Blessed Anne Catherine Emmerich, a mystic of the 19th Century, received detailed visions of Our Lady’s final years and assumption, which were dictated to the German poet, Clemens von Brentano. The writings were taken in hand many years later by skeptical Lazarist Fathers stationed in Turkey at the close of the nineteenth century. Sister of Charity Marie Mandat de Grancy challenged the men to go look for Our Lady’s house on Bubul Dagh as described by the visionary. This they did, and found the ruins of a monastery of women at the foot of a deteriorating little house, tucked in the secluded mountainside [on the top of Nightingale Mountain = Bubul Dagh] exactly as described by Emmerich. The local Turks had long held that this was indeed Our Lady’s house, where she spent her final earthly days. Bishop Roncalli (later Blessed John XXIII) visited, as did Popes Paul VI, John Paul II and Benedict XVI.

This little home is the very inspiration for our own house of prayer, the Priory of Our Lady of Ephesus. Its very obscurity remains an inspiration to us. It is that little house that served as a powerhouse of prayer to the infant Church. Though little is written of it, we do know that St. Paul wrote in the final lines of his first Epistle to the Corinthians that he would “tarry at Ephesus,” which he did for two years. … in all probability, he visited the Mother of God to receive encouragement and strength as he went out again, on fire to spread the Word of God. Most scripture scholars agree that St. Luke, also venerated at Ephesus, must have received the Infancy narratives first-hand from Our Lady. … many other Scripture scholars have projected the Gospel’s authorship as having been undertaken within the ancient city. (Benedictines of Mary, Queen of Apostles, 2016)

Image 17. Our Lady of Ephesus House of Prayer, Jamaica, Vermont, USA, 1347 foot elevation. Photo by author.
Image 17. Our Lady of Ephesus House of Prayer, Jamaica, Vermont, USA, 1347 foot elevation. Photo by author.

The above account details the devout belief that there is a house on a mountain in Turkey in which the Mother of Jesus spent her last days. According to the Catholic Travel Guide, the shrine is visited by ten thousand visitors a week (roughly a half million visitors a year). And, as we have just seen, the house on a mountain in Turkey has inspired a religious order in Missouri, USA.

There are others who have been inspired by the house in Turkey. Elizabeth (Moore) Fraser first visited the house on April 3, 1959 with a priest and family friend, Father Bernard F. Deutsch. She had visionary experiences in the house, and here is what happened when she returned home:

“It’s an amazing story, the way it came together,’’ said Mary Tarinelli [a daughter of Elizabeth (Moore) Fraser] … Tarinelli’s parents were both from Vermont. In the 1950s, her dad was stationed in Athens with the Air Force. During this time, a modern road was built to Meryem Ana Evi and her dad went to take a look. “Father said that being up on the mountain reminded him of Vermont,’’ said Tarinelli.

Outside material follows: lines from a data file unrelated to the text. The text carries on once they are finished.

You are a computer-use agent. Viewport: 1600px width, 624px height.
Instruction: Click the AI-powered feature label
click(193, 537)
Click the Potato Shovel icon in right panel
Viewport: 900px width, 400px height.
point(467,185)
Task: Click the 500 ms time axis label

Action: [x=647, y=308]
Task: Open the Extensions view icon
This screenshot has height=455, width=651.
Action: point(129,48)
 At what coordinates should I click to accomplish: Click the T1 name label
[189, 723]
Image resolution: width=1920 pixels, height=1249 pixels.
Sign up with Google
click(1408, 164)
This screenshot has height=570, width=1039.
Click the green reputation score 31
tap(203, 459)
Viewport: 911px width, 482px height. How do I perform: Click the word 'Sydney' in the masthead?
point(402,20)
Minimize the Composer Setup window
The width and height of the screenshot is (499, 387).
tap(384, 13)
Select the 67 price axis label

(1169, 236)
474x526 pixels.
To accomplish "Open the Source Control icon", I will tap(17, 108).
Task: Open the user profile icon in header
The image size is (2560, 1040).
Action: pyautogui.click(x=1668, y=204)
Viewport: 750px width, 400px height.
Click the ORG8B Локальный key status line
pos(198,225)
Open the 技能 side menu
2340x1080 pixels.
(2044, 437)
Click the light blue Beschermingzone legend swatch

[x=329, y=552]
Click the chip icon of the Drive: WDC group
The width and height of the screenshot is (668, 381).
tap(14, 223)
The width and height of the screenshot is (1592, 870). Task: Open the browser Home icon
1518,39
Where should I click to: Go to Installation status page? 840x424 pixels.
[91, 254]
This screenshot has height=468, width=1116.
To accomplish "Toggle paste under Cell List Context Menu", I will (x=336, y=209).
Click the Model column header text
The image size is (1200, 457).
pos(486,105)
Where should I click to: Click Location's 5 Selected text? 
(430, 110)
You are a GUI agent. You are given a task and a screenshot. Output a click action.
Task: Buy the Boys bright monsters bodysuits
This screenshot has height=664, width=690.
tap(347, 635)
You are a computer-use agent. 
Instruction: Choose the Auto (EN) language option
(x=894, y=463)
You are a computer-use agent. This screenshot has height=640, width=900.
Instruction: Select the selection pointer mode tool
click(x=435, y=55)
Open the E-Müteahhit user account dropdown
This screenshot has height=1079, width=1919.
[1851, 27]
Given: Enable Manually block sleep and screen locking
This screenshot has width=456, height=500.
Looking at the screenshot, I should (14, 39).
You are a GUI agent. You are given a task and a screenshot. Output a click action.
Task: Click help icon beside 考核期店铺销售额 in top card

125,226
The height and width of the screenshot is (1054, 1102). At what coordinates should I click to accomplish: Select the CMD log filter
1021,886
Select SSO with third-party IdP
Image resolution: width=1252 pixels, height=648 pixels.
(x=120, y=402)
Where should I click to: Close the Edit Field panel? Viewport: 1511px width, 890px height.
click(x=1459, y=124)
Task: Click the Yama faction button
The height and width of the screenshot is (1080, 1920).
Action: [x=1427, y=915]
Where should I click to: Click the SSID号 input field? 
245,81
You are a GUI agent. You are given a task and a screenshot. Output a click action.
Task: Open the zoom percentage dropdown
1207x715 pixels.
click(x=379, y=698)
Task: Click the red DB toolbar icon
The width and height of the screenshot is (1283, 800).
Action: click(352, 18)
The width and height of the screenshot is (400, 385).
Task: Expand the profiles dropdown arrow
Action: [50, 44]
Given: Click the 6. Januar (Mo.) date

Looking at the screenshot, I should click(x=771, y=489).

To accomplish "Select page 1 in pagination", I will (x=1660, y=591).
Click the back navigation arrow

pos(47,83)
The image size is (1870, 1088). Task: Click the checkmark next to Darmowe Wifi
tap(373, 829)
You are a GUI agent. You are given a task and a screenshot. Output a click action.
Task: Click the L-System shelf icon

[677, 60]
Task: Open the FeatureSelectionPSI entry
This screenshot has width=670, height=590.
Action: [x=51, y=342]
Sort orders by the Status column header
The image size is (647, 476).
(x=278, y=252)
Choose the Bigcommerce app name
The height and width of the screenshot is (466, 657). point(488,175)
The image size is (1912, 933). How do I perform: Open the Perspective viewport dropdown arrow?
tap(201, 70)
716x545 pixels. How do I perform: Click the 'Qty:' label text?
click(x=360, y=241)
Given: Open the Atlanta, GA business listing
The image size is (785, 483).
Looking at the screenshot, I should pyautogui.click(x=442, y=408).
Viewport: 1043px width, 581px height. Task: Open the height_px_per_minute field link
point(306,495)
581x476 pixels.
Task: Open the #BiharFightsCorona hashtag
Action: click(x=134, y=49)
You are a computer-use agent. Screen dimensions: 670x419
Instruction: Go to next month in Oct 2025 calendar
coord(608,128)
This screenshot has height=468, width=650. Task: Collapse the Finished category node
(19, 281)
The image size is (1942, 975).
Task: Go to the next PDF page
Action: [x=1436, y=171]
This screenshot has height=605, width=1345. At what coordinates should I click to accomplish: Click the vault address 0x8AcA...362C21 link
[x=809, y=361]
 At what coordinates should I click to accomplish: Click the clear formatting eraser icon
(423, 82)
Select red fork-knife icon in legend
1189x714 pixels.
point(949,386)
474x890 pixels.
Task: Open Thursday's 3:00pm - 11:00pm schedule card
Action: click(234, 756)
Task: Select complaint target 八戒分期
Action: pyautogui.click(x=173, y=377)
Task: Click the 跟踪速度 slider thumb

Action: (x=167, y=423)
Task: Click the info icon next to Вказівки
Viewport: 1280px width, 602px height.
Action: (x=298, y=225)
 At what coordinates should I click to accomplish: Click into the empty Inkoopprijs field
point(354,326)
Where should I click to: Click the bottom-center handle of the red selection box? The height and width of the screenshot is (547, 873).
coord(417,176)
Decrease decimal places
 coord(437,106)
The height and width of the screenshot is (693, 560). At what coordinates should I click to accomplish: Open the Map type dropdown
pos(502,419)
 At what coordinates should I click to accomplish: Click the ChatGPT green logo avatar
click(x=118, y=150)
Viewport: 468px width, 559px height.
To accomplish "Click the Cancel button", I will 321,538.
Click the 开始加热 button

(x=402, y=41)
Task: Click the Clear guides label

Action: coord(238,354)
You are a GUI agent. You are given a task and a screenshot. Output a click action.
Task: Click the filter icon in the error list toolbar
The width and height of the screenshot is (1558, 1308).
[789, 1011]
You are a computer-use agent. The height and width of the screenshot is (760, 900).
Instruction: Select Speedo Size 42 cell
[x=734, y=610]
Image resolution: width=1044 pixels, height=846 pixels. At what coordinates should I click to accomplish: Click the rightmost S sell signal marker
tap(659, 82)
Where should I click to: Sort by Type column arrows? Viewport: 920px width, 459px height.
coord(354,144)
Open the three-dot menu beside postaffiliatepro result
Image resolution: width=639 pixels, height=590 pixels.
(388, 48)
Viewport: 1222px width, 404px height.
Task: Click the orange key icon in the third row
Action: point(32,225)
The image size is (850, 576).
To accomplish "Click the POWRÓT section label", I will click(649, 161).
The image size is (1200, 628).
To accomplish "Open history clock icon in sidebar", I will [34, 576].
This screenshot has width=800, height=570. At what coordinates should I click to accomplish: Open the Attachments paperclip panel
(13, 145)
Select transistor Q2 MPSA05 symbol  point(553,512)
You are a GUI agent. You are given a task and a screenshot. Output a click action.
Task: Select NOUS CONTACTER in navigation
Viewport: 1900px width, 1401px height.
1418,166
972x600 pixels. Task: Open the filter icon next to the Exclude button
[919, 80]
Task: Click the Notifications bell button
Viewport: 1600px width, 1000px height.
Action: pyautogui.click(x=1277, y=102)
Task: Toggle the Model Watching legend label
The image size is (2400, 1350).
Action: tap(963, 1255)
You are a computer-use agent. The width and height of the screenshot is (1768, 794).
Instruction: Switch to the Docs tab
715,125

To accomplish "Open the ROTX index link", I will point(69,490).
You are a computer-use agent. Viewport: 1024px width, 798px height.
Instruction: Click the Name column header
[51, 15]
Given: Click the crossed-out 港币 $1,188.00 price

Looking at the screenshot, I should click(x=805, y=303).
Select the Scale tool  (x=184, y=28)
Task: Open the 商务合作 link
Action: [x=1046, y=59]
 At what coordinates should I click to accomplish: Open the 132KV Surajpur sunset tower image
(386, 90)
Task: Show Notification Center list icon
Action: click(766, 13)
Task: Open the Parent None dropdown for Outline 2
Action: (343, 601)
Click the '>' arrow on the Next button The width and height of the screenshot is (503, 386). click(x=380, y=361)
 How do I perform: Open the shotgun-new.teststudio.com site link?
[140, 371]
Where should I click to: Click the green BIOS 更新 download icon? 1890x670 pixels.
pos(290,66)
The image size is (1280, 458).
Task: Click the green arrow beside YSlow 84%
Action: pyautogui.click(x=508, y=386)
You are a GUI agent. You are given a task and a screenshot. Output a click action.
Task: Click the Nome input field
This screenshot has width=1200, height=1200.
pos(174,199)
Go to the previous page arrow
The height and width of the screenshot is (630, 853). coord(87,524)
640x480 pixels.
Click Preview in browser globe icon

Thus began a connection between the Green Mountain State and western Anatolia, a link set in stone in 1994 when Tarinelli and her husband, Don, donated 82 acres of a 200-acre horse farm to establish Our Lady of Ephesus House of Prayer. Tarinelli hired Gregory Brown, a local mason, to construct the chapel using rocks from the property. But before the project began, she took him to see the original. “We happened to be there when the Turks were excavating a tomb,’’ said Tarinelli. “I said to a soldier, ‘Isn’t that a beautiful view?’ to distract him while Greg scrambled on the roof to take measurements.’’

Building commenced in 2000, and was completed in 2006. The result is remarkable. The footprint matches the Turkish original and the stones are set in identical patterns. There’s an entry foyer that leads to the main chapel where the altar nestles within a curved apse, and a wing to the right that is said — in the original — to have been Mary’s bedroom. The Archbishop Emeritus of Izmir [Turkey], Giuseppe Bernardini, has visited and blessed the newer structure. (A shrine echoes from ancient Turkey …, November 7, 2010)

Image 18. The Interior of the house [of the Virgin Mary, Ephesus, Turkey]. Photo by Dennis Jarvis from Halifax, Canada (https://www.flickr.com/photos/22490717@N02).
Image 18. The Interior of the house [of the Virgin Mary, Ephesus, Turkey]. Photo by Dennis Jarvis from Halifax, Canada (https://www.flickr.com/photos/22490717@N02).

Elizabeth (Moore) Fraser’s traveling companion to Ephesus in 1959, Father Deutsch, wrote a book about the shrine. In it (1965, pp. 127-129) he gives Elizabeth Fraser’s account of her experience, in her own words. Because this is a relatively rare contemporary description of what I am calling “a mountain experience,” I give it in full.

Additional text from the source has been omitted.